From January 2026, the result of that work becomes reality. Quest for Facilities will switch to a single, face-to-face assessment day backed up by a mystery visit. Quest Active Wellbeing will step into the space previously occupied by Active Communities, broadening the lens to focus on how whole contracts and community programmes drive local impact.
A System Built on Evidence, Not Guesswork
Quest for Facilities remains the industry’s independent benchmark, built on six core themes:
• Continuous Improvement
• Empowering the Team
• Driving Participation
• Customer Delivery and Insights
• Operational and Environmental Management
• Compliance Declaration
The mystery visit gets a sharper brief too — everything from safety and cleanliness to website clarity, accessibility, programming and inclusion for underrepresented groups will be rated. It’s comprehensive, but no longer cumbersome.
Quest Active Wellbeing takes a more strategic view, giving organisations a structured, evidence-based way to demonstrate accountability, impact and value to their local area.
Sarah Lobo, Head of External Accreditations at Right Directions, summed it up: “Quest Active Wellbeing is ideal for teams in leisure facilities, community development, wellbeing hubs or outreach services. The assessment helps demonstrate the value of your work, identify opportunities for improvement, and showcases your contribution to wider system priorities like health, equity and social impact, strengthening your team’s effectiveness, accountability and ability to attract investment or support.”
The assessment follows Quest’s Plan–Do–Measure–Monitor–Review–Impact framework.
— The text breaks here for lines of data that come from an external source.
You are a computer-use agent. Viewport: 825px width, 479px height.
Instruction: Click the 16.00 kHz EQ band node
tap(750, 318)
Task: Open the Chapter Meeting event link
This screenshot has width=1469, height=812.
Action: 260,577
Teams present “The Value and Impact of Our Work” before reviewers dig into six areas: Purpose and Strategy; Workforce; Insight and Data; Partnerships; Delivery and Inclusion; and Wellbeing and Sustainability.
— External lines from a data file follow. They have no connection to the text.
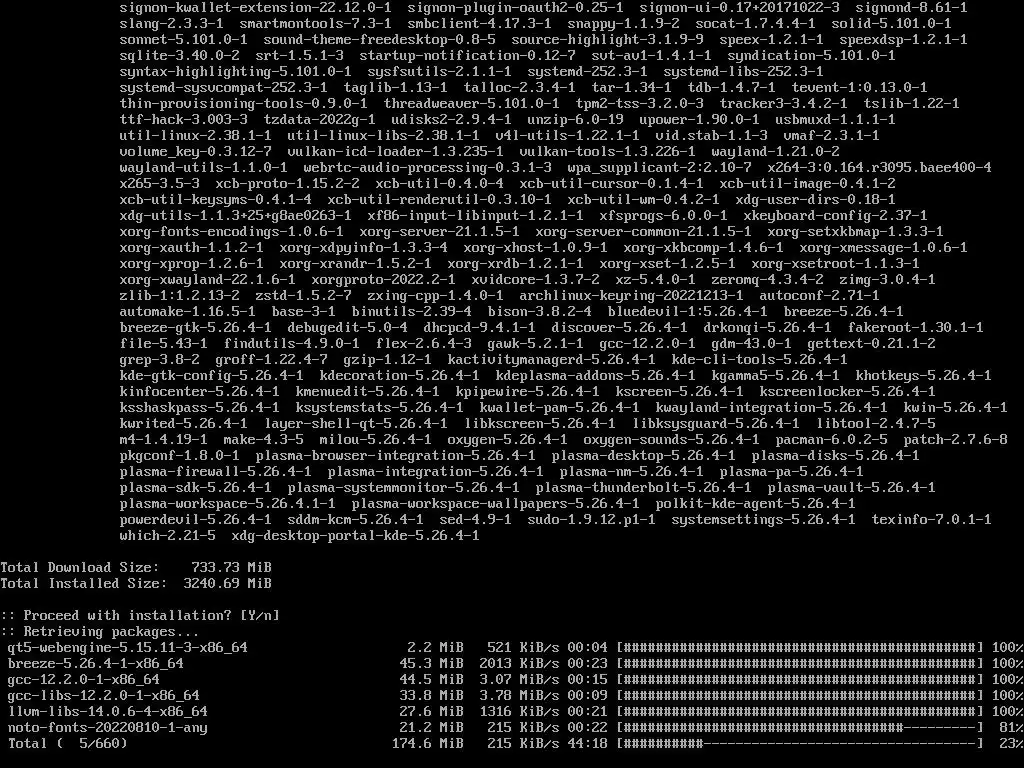Click the systemd-252.3-1 package name

click(587, 72)
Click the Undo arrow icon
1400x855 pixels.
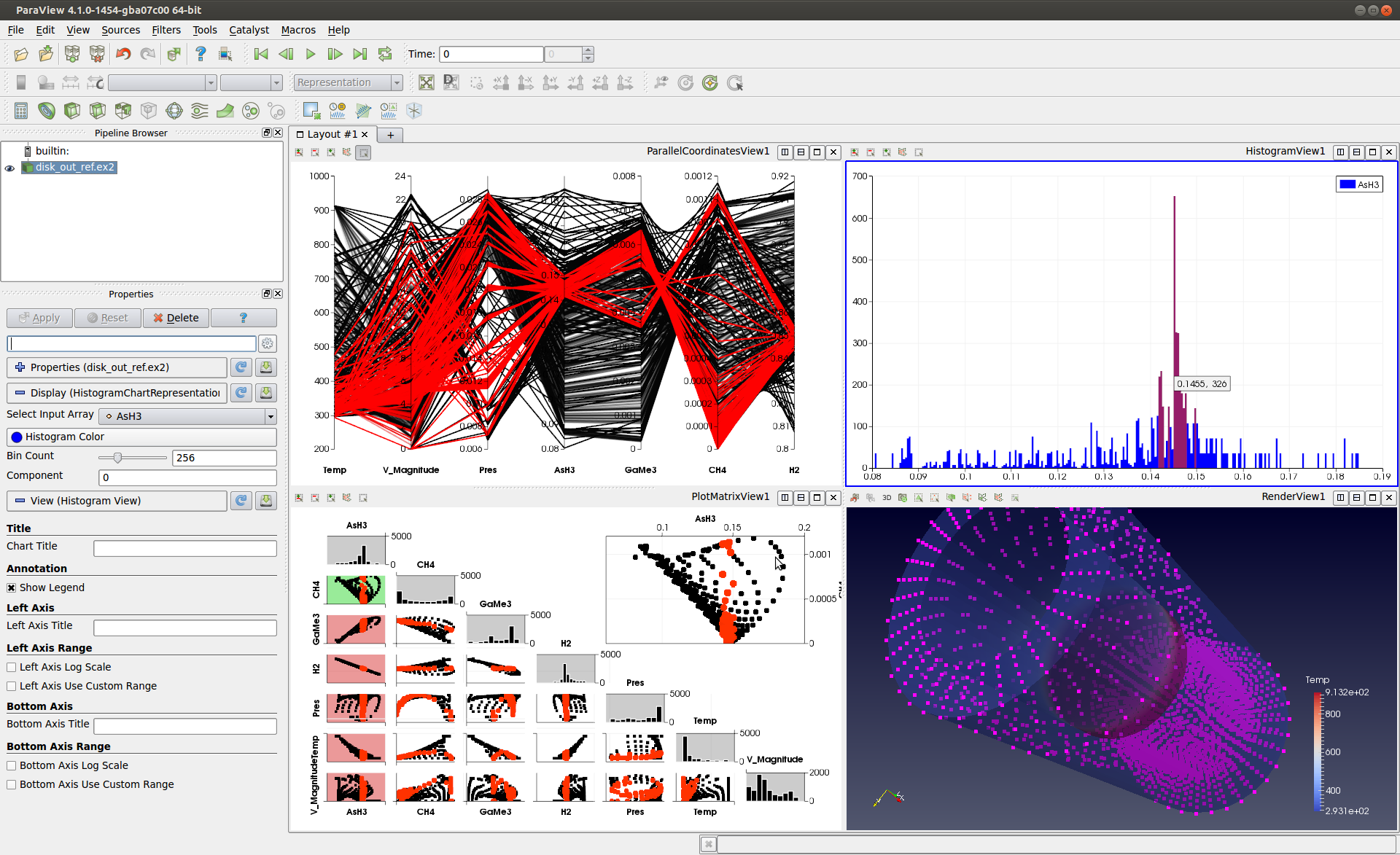click(123, 54)
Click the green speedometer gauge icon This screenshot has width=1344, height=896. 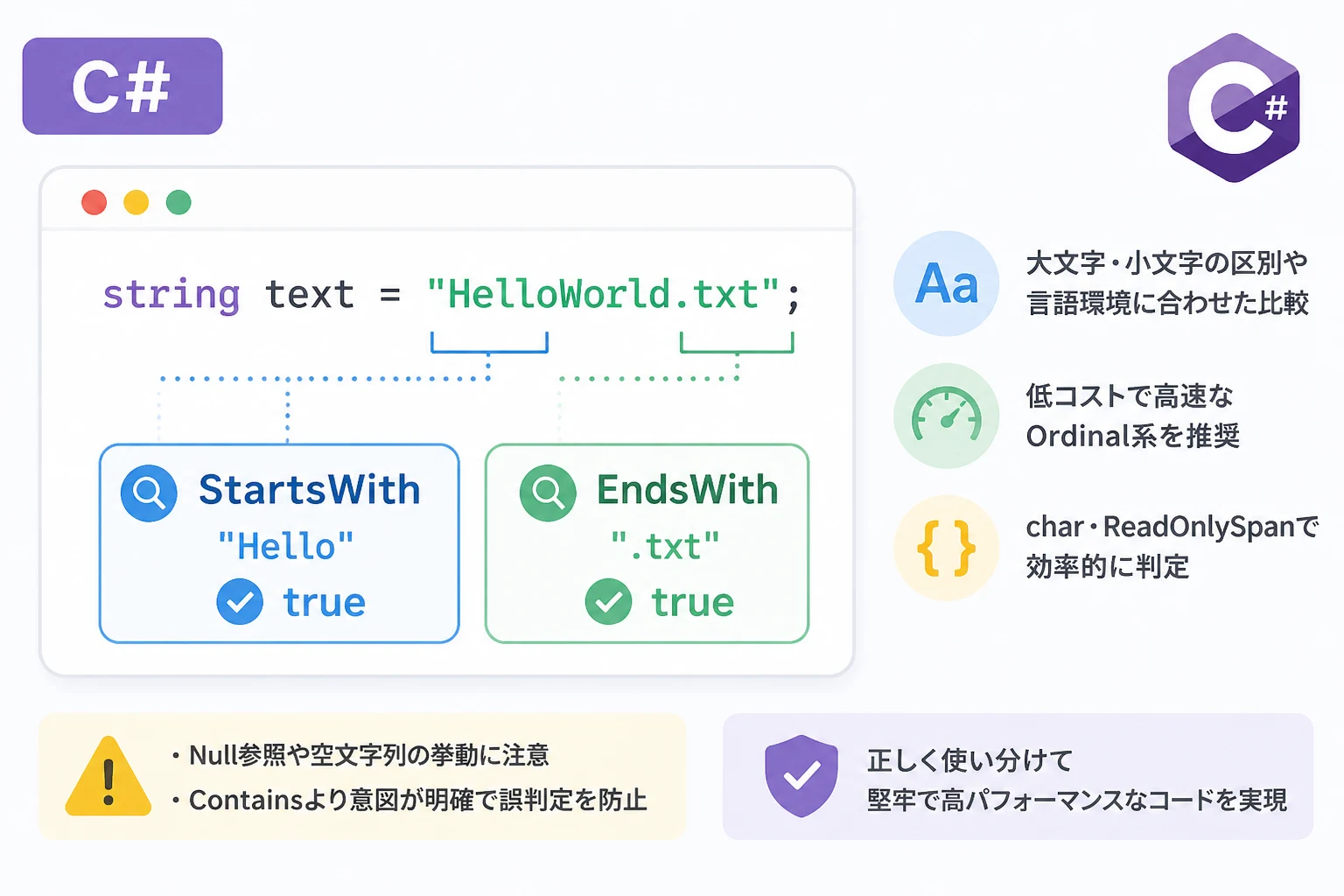[x=946, y=416]
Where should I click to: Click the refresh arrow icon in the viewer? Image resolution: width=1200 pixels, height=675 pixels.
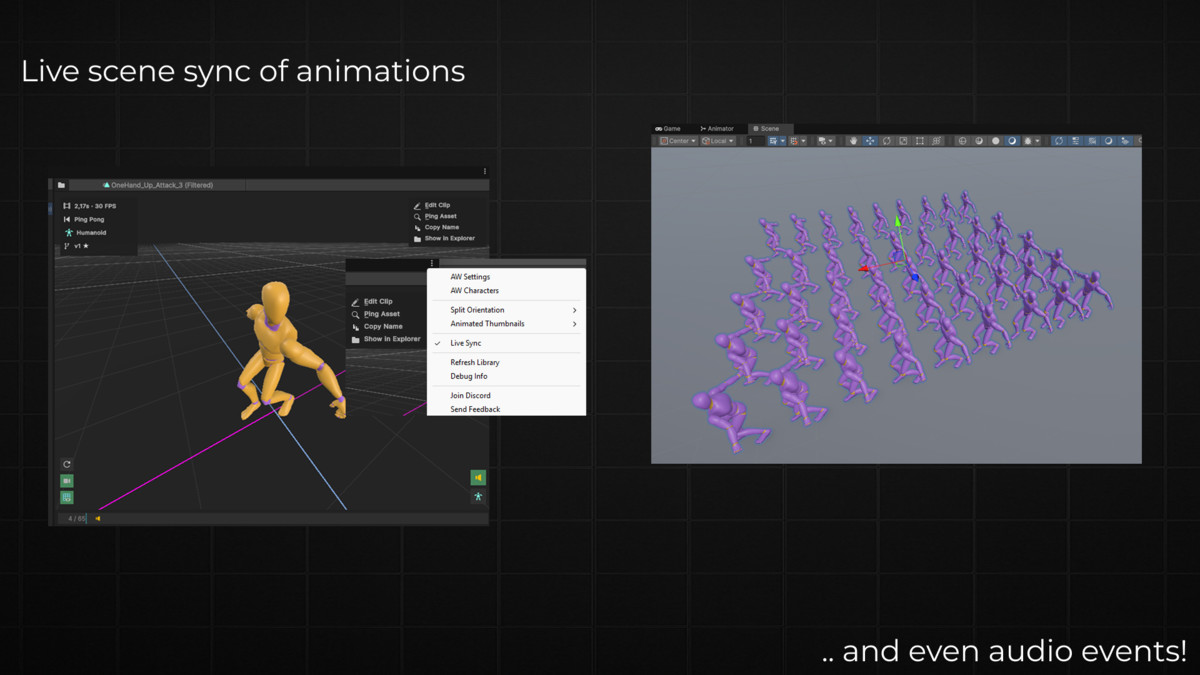pos(65,463)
A Modern Tool for a Modern Sector
Emma Bernstein, Strategic Projects Lead at Sport England, was clear on why these updates matter: “Quest has always played a vital part in helping to raising standards across the sport and leisure sector, and these updates reflect our commitment to supporting operators in a way that is both impactful and realistic. By streamlining the process and strengthening the focus on community wellbeing, we’re ensuring Quest remains a trusted, modern and meaningful framework that helps facilities and organisations deliver real change for the people they serve.”
From spring 2026, the new Quest Place Score will join the line-up. By combining Quest for Facilities and Quest Active Wellbeing results at a local authority level, operators will finally have a high-level view of local performance trends to guide planning and investment.
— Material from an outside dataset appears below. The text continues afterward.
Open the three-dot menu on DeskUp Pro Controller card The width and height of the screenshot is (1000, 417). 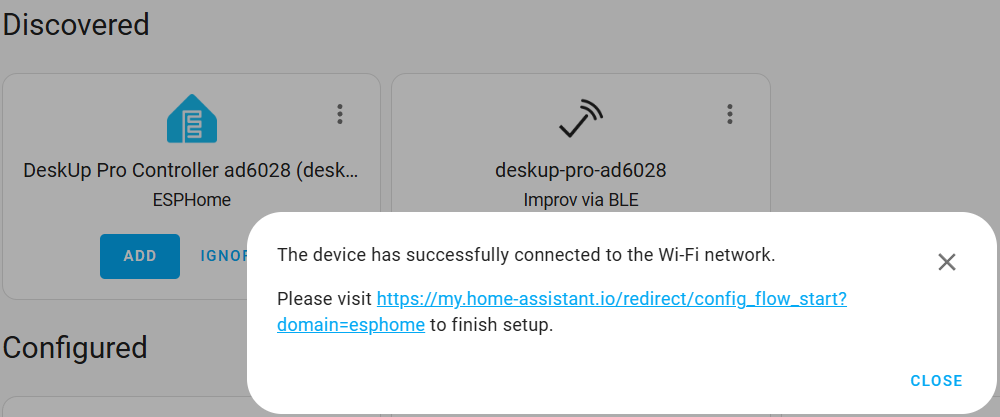[340, 114]
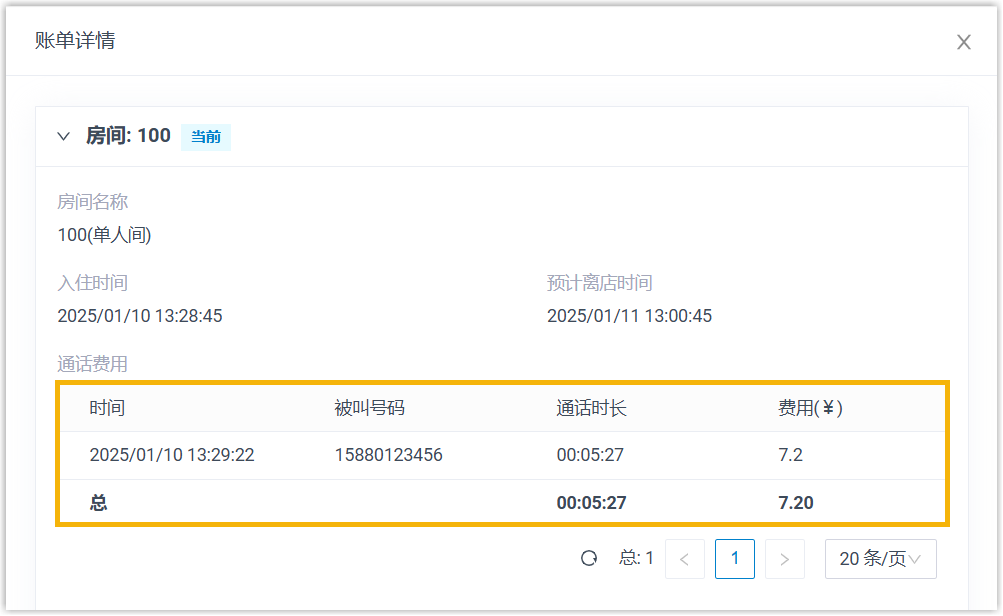Select called number 15880123456 cell
The height and width of the screenshot is (616, 1003).
tap(389, 455)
Quest continues to sit within Sport England’s Moving Communities programme, launched in 2021 to give decision-makers real-time data on what works and where to put resource. The updated system integrates directly with the 4Global Moving Communities dashboard and RD-Dash, so facilities can compare their performance against national averages and their own estate.
Operators can also bolt on the Tackling Inequalities in Leisure Standard, Exercise Referral Standard and Swim England Learn to Swim Accreditation at reduced cost.
For the latter two, part of the assessment will be completed on the new one-day visit, with the remainder finished online within two weeks.